Although the organization may choose to disclose the results of an investigation, management and counsel should take every precaution to ensure that disclosure remains a viable option and not a forced circumstance based upon failure to protect privileges during the course of the investigation. All personnel involved in the investigatory process must be strictly warned about the importance of confidentiality and the need to avoid any disclosures about the nature or conduct of the investigation, except as deemed necessary by counsel. Management should take particular notice that preliminary investigations conducted by management, as opposed to in-house counsel, will not receive the benefits of privilege protection, even if the company subsequently retains outside counsel to conduct a full investigation. It is therefore advisable that company management elicit the oversight (rather than mere peripheral involvement) of attorneys at the earliest possible stage of any investigatory effort.
The protections of the attorney-client privilege apply to employee communications with counsel if:
the communication was made for the purpose of securing legal advice;
the employee making the communication did so at the direction of his corporate superior;
the superior made the request so that the corporation could secure legal advice;
the subject matter of the communication is within the scope of the employee’s corporate duties; and
the communication is not disseminated beyond those persons who, because of the corporate structure, need to know its contents.
Consequently, counsel conducting internal investigations should be careful to document that the investigation is being conducted at the client’s request and is undertaken for the purpose of providing legal advice. That fact should be documented by the engagement letter and should be repeated wherever appropriate, including during interviews and in any written summaries of interviews with employees.

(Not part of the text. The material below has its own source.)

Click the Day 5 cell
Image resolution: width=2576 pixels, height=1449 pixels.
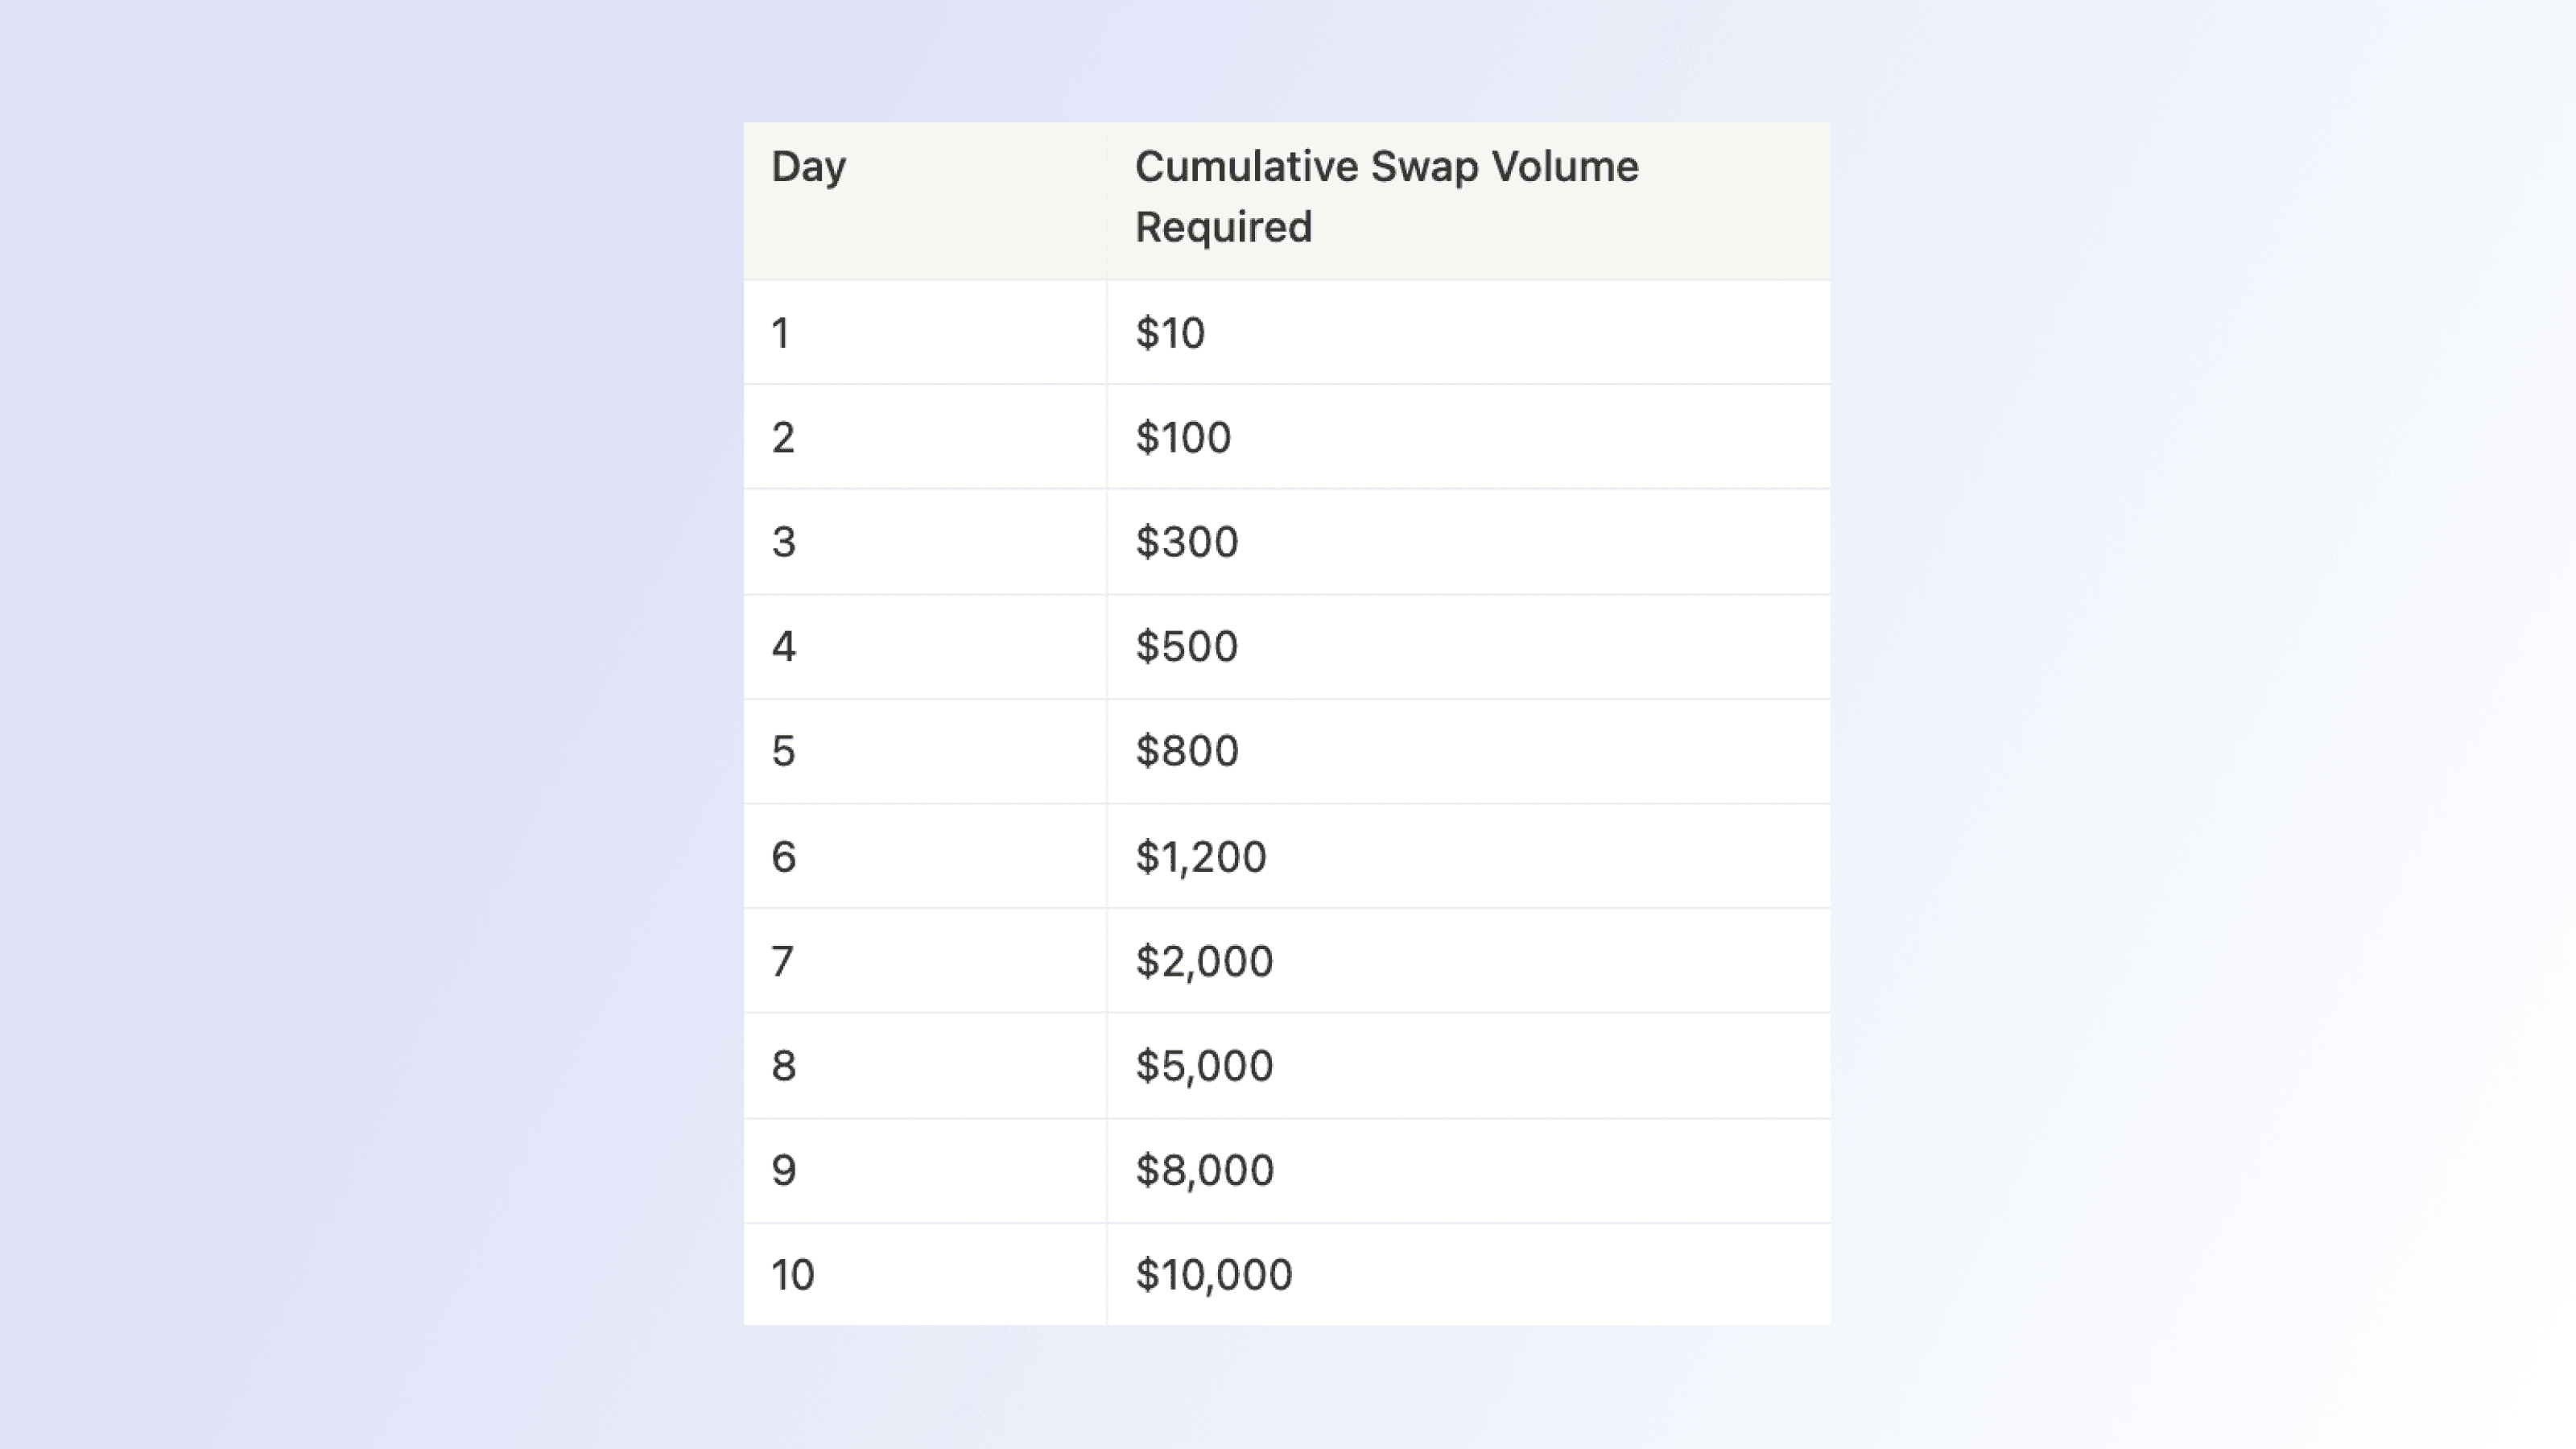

Although the attorney-client privilege will not attach absent the involvement of an attorney, the privilege may extend to non-attorney personnel who are carrying out investigatory tasks as agents of the attorney(s) with oversight over the investigation. Consequently, the services of knowledgeable employees or experts may be used to assist with the investigation provided proper steps are taken to document that the investigatory efforts are being carried out at the behest of counsel in performance of legal services. Additionally, experts may be retained to assist with technical issues related to the investigation. Any privileges belonging to the internal investigation team can be better protected by clearly establishing that such experts were retained directly by counsel.
Attorneys can maximize the potential for work product protection by integrating legal analysis into documents rather than merely recounting facts. For instance, if counsel chooses to prepare a record of an employee interview, the record should not be a substantially verbatim transcript or summary of the interview, but should instead incorporate the mental impressions of counsel about the substance of the interview, and should prominently state that it does so on the interview memorandum.
Several additional steps can be taken to prevent the inadvertent waiver of privileges. First, and most simply, all privileged and work product documents should be clearly labeled “Confidential,” and should note which protection applies. This will help to demonstrate the intent to maintain the confidentiality of the documents. Further, any disclosures, even to the government, should be subject to a “non-disclosure agreement” (or something similar), restricting the right of the receiving party to share the information with third parties. Such agreements may be seen as evidence of the continuing efforts to maintain some degree of confidentiality and may be helpful in limiting the scope of any waiver that has been affected by the disclosure.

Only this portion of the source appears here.